With the end of a summer of pride festivals, I’ve been thinking about how things have changed for the better. It seems unthinkable now but when I joined a London borough council as an officer in 2003, there was still a set of laws that prohibited us from “promoting homosexuality”. This was somewhat problematic given that my objective was to build partnerships to prevent hate crime across the borough. It fills me with absolute joy now to see the rainbow flag flying at the front of Addenbrooke’s Hospital and to see how mainstream equity, diversity and inclusion (EDI) have become. What a difference 20 years has made, but there is still much to be done and we all have a role to play.
So, what do we mean by equity, diversity and inclusion? We have chosen equity because while equality assumes that all people should be treated the same, the term equity places the emphasis upon considering an individual’s unique circumstance and then adjusting treatment so that the result is equal. When we use the term diversity we mean different groups of individuals, including people of different races, physical abilities, neurodiversity, ethnicity, religion, gender and sexual orientation. When we talk about inclusion, we mean the degree to which our colleagues perceive Health Innovation East as embracing the talents, perspectives and contributions of all employees to enable each other to make meaningful contributions.
Our EDI steering group is made-up of colleagues from across Health Innovation East who working in different teams and positions and contribute varied experiences to better serve the needs of our colleagues and the organisation’s partners. The steering group conducts and acts on staff surveys, ensures recruitment and career development follows our EDI principles and values, and shapes the organisation’s policies and processes so that they address everybody’s needs equitably. I have also been struck by the amount of enthusiasm and energy which have been generated by the steering group. It’s suggestions for how we can identify and celebrate what we’ve achieved and how we can improve further keep on coming – which is fantastic.

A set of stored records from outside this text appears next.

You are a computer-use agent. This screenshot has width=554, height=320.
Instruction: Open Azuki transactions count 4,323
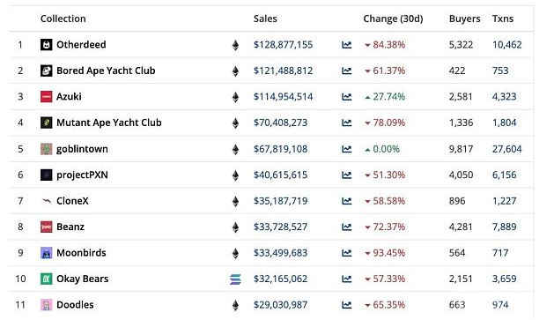pos(504,97)
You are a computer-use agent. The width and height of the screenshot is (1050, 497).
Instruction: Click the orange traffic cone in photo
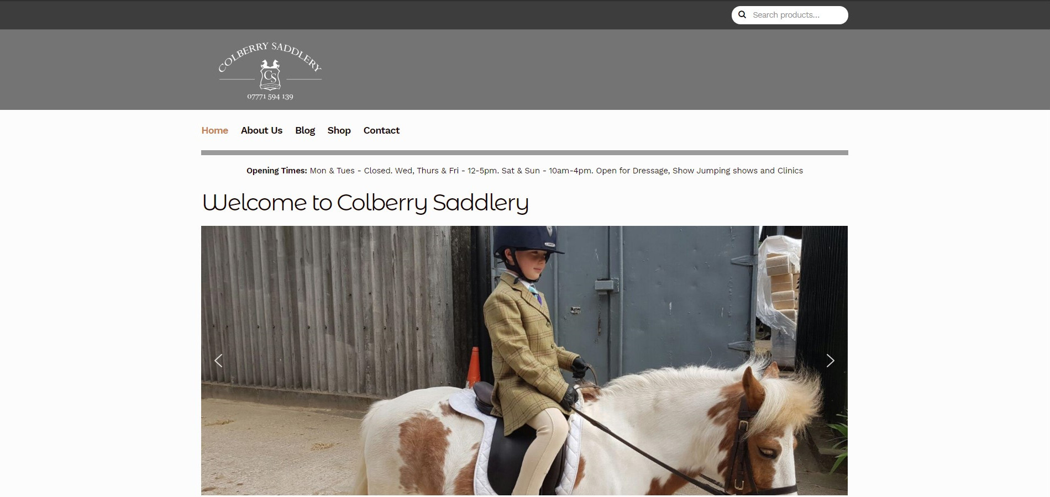click(x=474, y=366)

We know that organisations that are committed to EDI are better able to respond to organisational challenges, attract top talent, and better meet the needs of the different partners and customers they serve. EDI is an essential part of our people management approach. We are collectively committed to learning how to realise and sustain a working environment and culture where every individual feels psychologically safe, a sense of belonging and empowered to achieve their potential. I have been particularly inspired by the willingness that people across Health Innovation East have shown in sharing their stories and experiences. It is this generosity of spirit which helps other people to feel able to be upfront about what support they may require, without fear of judgement.
The recent publication of the Too Hot to Handle? Report (2024) and the Nursing and Midwifery Council’s Independent Culture Review report (2024), gives us the opportunity to also be aware of and reflect on some of the challenges some of our partner organisations may be going through in relation to racism, bullying and discrimination. Reading the findings of such reports, while difficult, makes us want to push even further on the agenda of creating a culture of compassion and holding each other to account for our actions or when issues are raised.
As the innovation arm of the NHS in the region the importance of this EDI work cannot be underestimated. Diversity of thought is pivotal to the work we do and evidence consistently shows that diverse groups generate more creative solutions than homogeneous groups. So, EDI is not only absolutely the right thing to do, but it makes complete business sense too. This year, across all our work and with the help of our EDI steering group we will monitor our progress and continue working with our partners to uphold our EDI values in every activity we deliver or support.